Yesterday’s Wall Street Journal included this article by Peter Berkowitz asking why it is that college and even graduate students today don’t study The Federalist Papers. I’m not sure what the situation is in America’s “leading” institutions of higher education, but it’s certainly true that most students in most of the nation’s average schools will, at best, read one or two of the Federalist Papers. That’s a shame, because although at times the language can be antiquated, the arguments that Alexander Hamilton, James Madison, and John Jay presented remain critical today. No, they aren’t the definitive meaning of the Constitution, and don’t purport to be. But nobody can hope to understand the document without being familiar with the Federalist.
Berkowitz writes that “scientism, or enthrallment to method,” is responsible for ignoring the founders’ writings. “Political science has corrupted a laudable commitment to the systematic study of politics by transforming it into a crusading devotion to the refinement of method for method’s sake. In the misguided quest to mold political science to the shape of the natural sciences, many scholars disdainfully dismiss The Federalist—indeed, all works of ideas—as mere journalism or literary studies which, lacking scientific rigor, can’t yield genuine knowledge.”
There’s no doubt that the leaders of political science and legal studies see propositions about justice and individual rights as mere matters of personal taste, without any actual value to them. Something is right simply because we choose to call it right—and a person has a right to thing only if society gives him that right. But this view is shared by the right as well as the left. Chief Justice William Rehnquist, Justice Antonin Scalia, and Judge Robert Bork, among others, have argued that the founders’ notions about natural rights are baseless superstitions, or purely subjective personal commitments, rather than actual facts about human nature. Only by rediscovering the validity of the founders’ ideas about natural justice can we hope to perceive the real significance of The Federalist.

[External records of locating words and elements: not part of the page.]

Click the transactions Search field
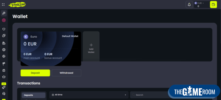221x100 pixels. (x=149, y=95)
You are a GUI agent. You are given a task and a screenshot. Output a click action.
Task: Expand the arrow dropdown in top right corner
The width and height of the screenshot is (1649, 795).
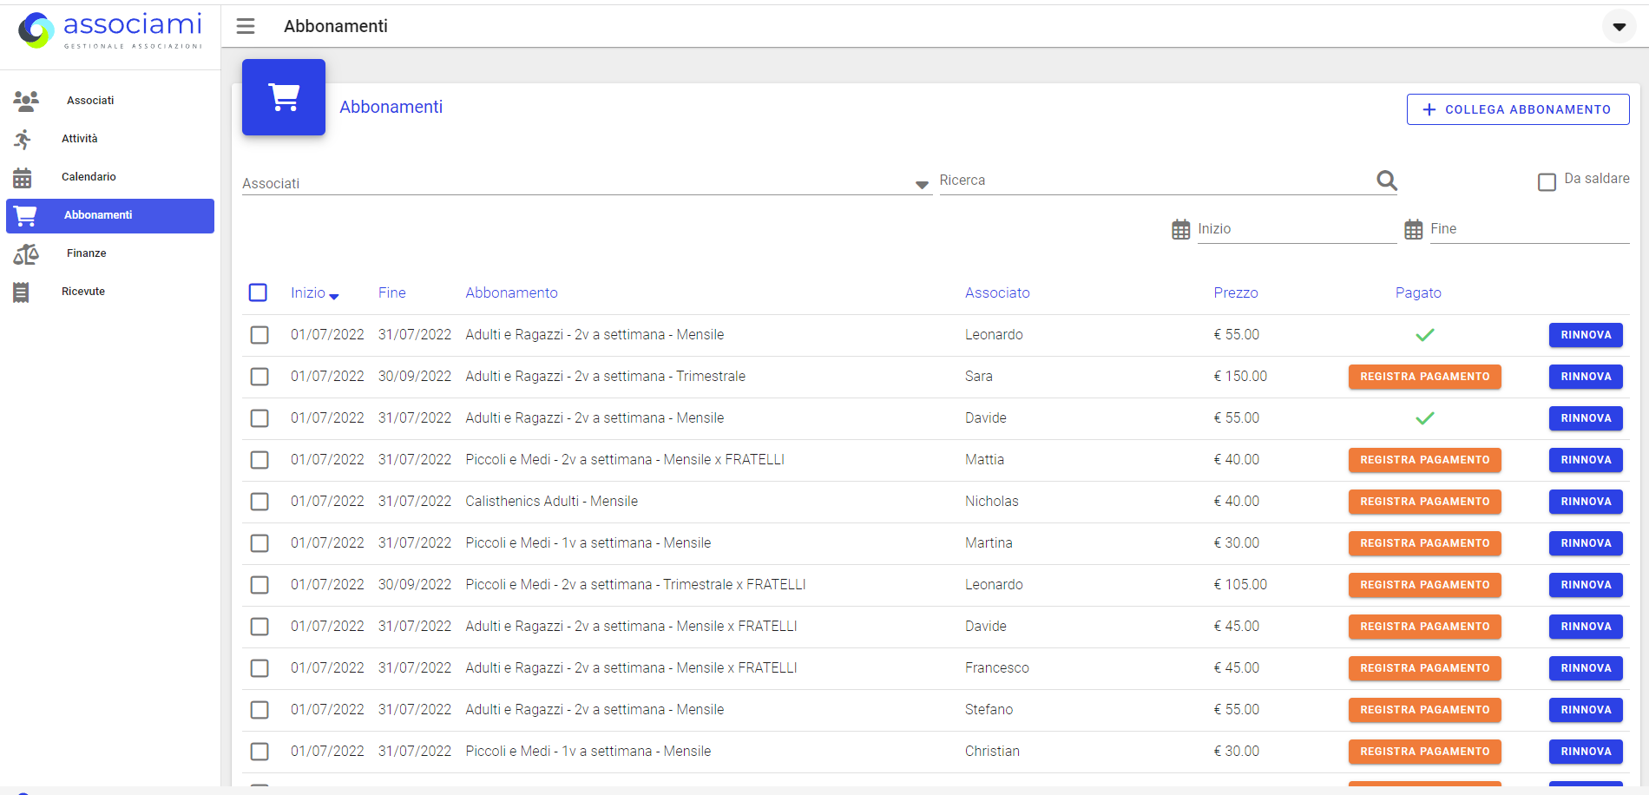(1619, 26)
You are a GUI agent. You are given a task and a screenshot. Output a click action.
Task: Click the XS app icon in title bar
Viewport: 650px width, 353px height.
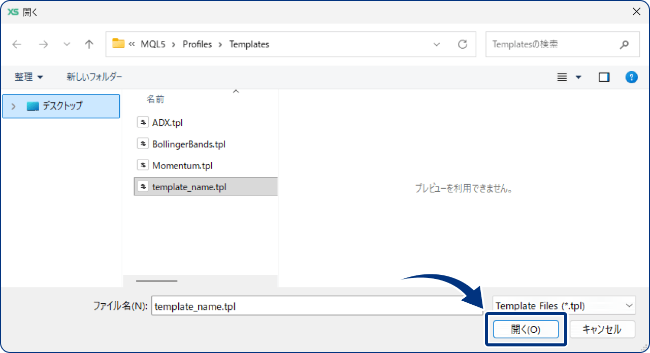13,12
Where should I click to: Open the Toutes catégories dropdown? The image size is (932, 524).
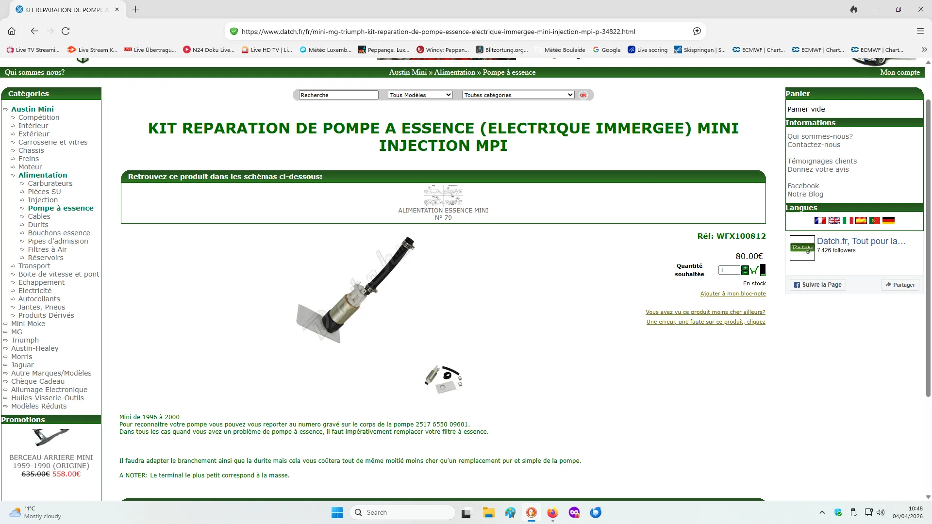click(518, 95)
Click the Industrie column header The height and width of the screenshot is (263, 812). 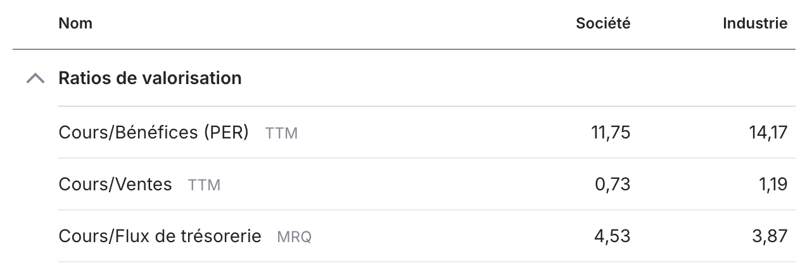755,23
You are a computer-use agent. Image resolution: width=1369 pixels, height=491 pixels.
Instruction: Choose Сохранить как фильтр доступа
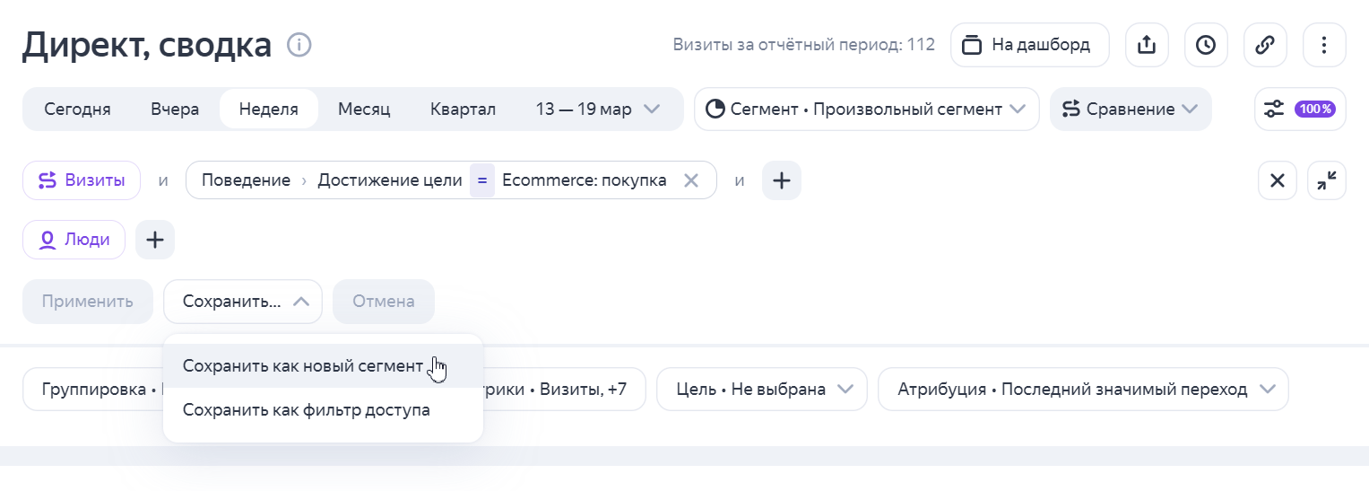pyautogui.click(x=307, y=410)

I would quibble with Berkowitz’s use of the term “scientism.” The problem here isn’t that modernists take their model from science, but that they take it from the wrong science. Today’s intellectual leaders take their inspiration from physics, and think that to be “scientific” means to eschew such terms as good and bad or right and wrong. But political science and ethics is a lot more like the life sciences than like physics: they deal with living beings, not with inanimate, indestructible matter and forces. In physics, concepts like “good” and “bad” are inappropriate, but in the more general and abstract studies like biology or medicine they make sense. Enlightenment era thinking about natural rights and justice is much more like the latter sciences than it is like physics. This may seem ironic, since so many historians have claimed that Enlightenment thinkers were guided by an analogy to Newton’s mechanics. However that may be, it’s no less true of David Hume, who rejected the idea of natural rights, and from whom moderns have inherited the idea that “is” and “ought” should be rigidly separated. The problem with today’s thinking isn’t that it’s “scientific” but that it’s unscientific, or perversely scientific. It uses habits of thought inappropriate to the questions at issue.